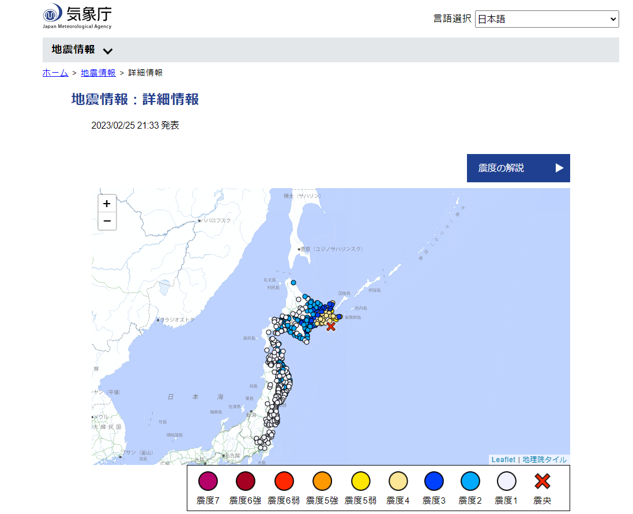Image resolution: width=633 pixels, height=514 pixels.
Task: Select the light blue 震度2 legend marker
Action: coord(472,481)
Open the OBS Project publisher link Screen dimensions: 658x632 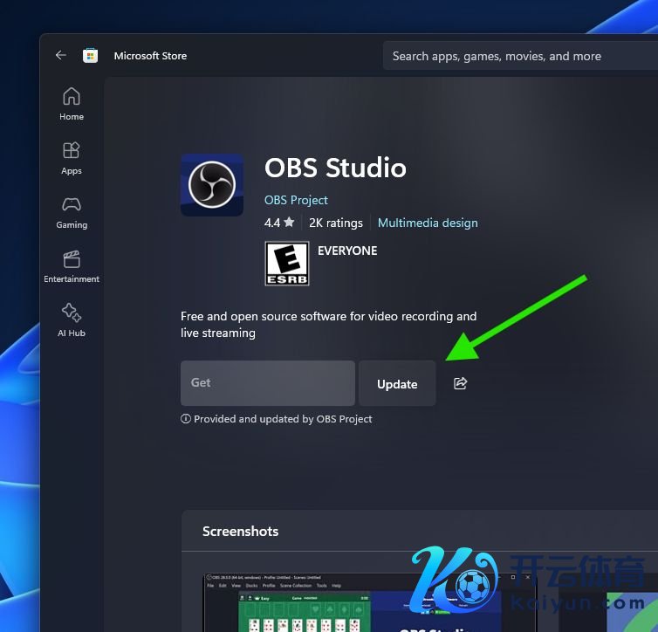(296, 200)
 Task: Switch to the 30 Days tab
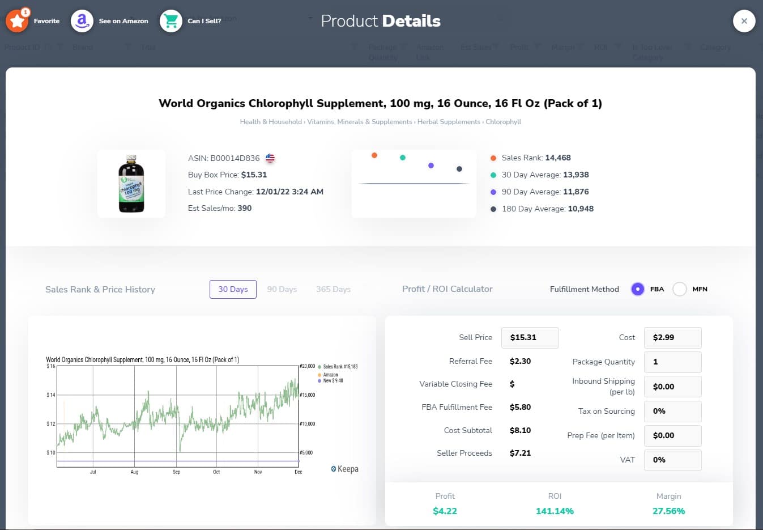pos(233,289)
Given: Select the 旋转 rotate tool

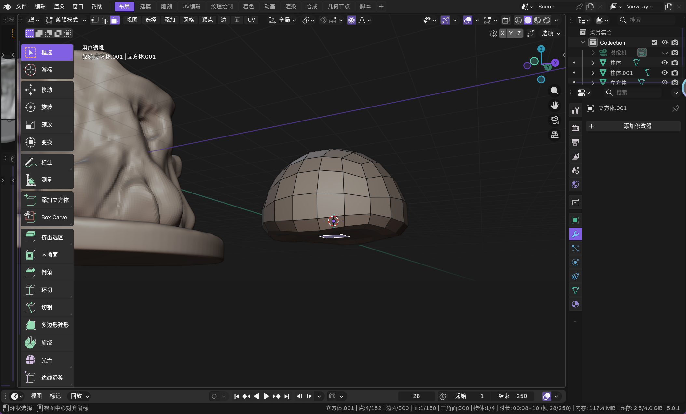Looking at the screenshot, I should point(47,107).
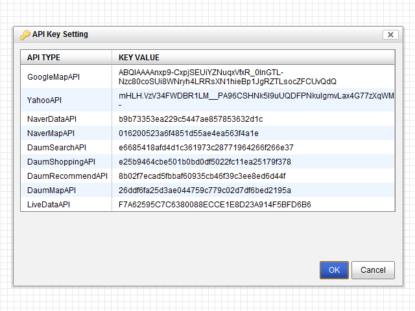Viewport: 415px width, 311px height.
Task: Click the DaumMapAPI key value 26ddf6fa
Action: coord(204,190)
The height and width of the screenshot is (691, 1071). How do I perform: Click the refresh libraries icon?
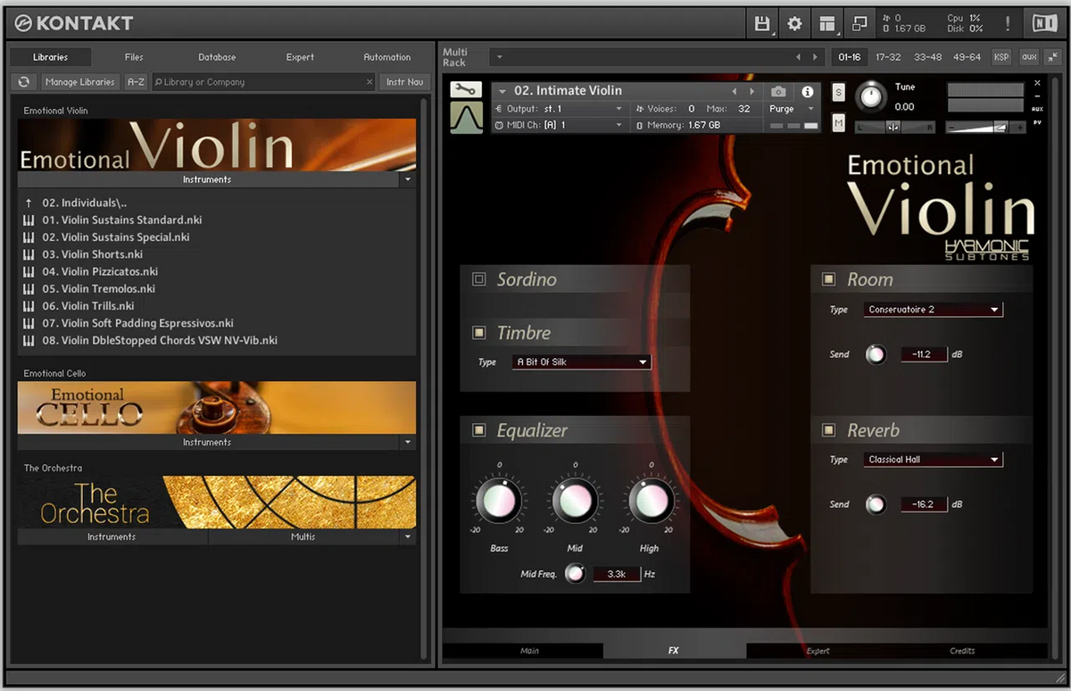24,82
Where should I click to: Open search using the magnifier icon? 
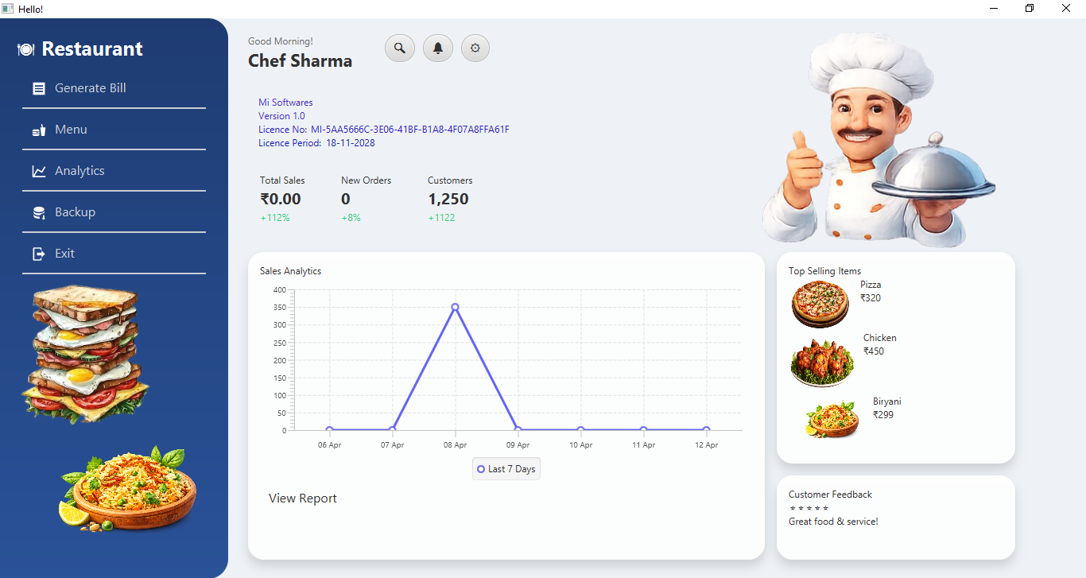pyautogui.click(x=400, y=48)
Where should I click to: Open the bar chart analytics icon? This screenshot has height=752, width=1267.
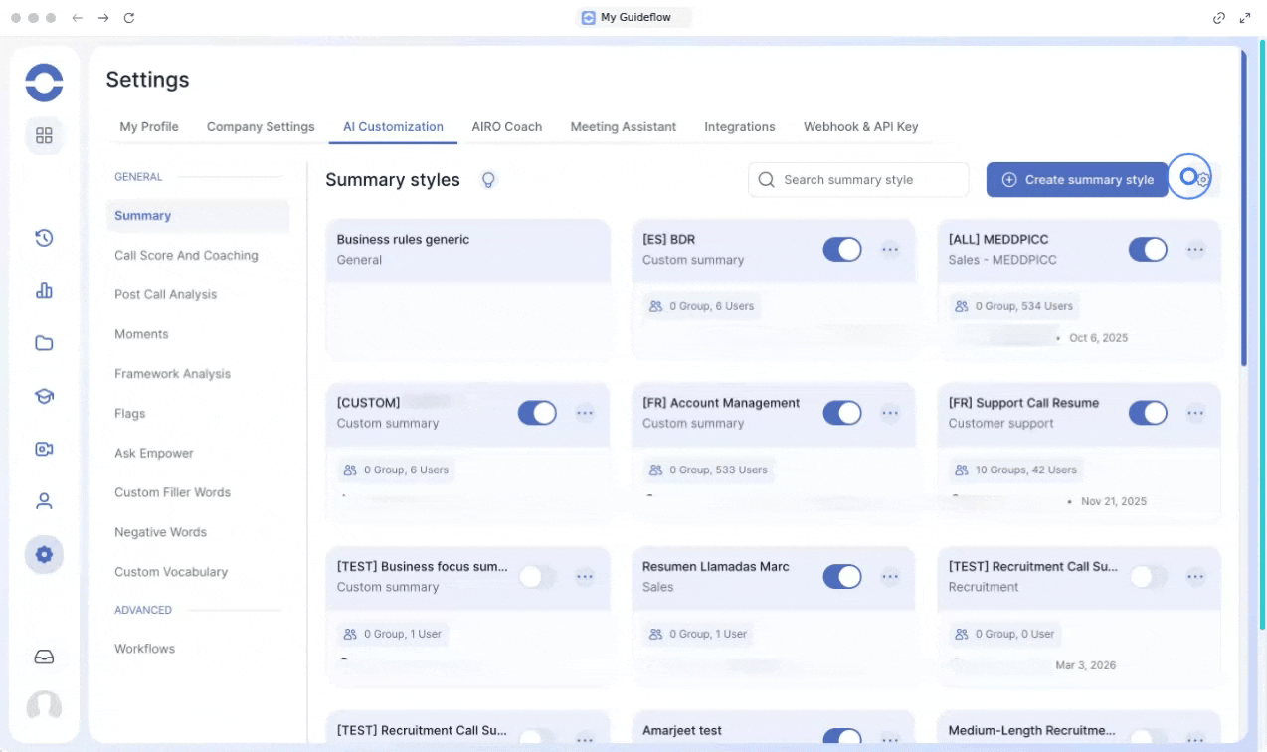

------

Could you copy out, word for word, the part of the material that starts with the line containing "The height and" and runs to the end of the material, leaving out the pictures?

SOLVED PROBLEM:
The height and width of the screenshot is (691, 1071). How do I perform: Click the refresh libraries icon?
24,82
Where should I click to: Open search using the magnifier icon? 
pyautogui.click(x=400, y=48)
Where should I click to: Open the bar chart analytics icon? This screenshot has height=752, width=1267.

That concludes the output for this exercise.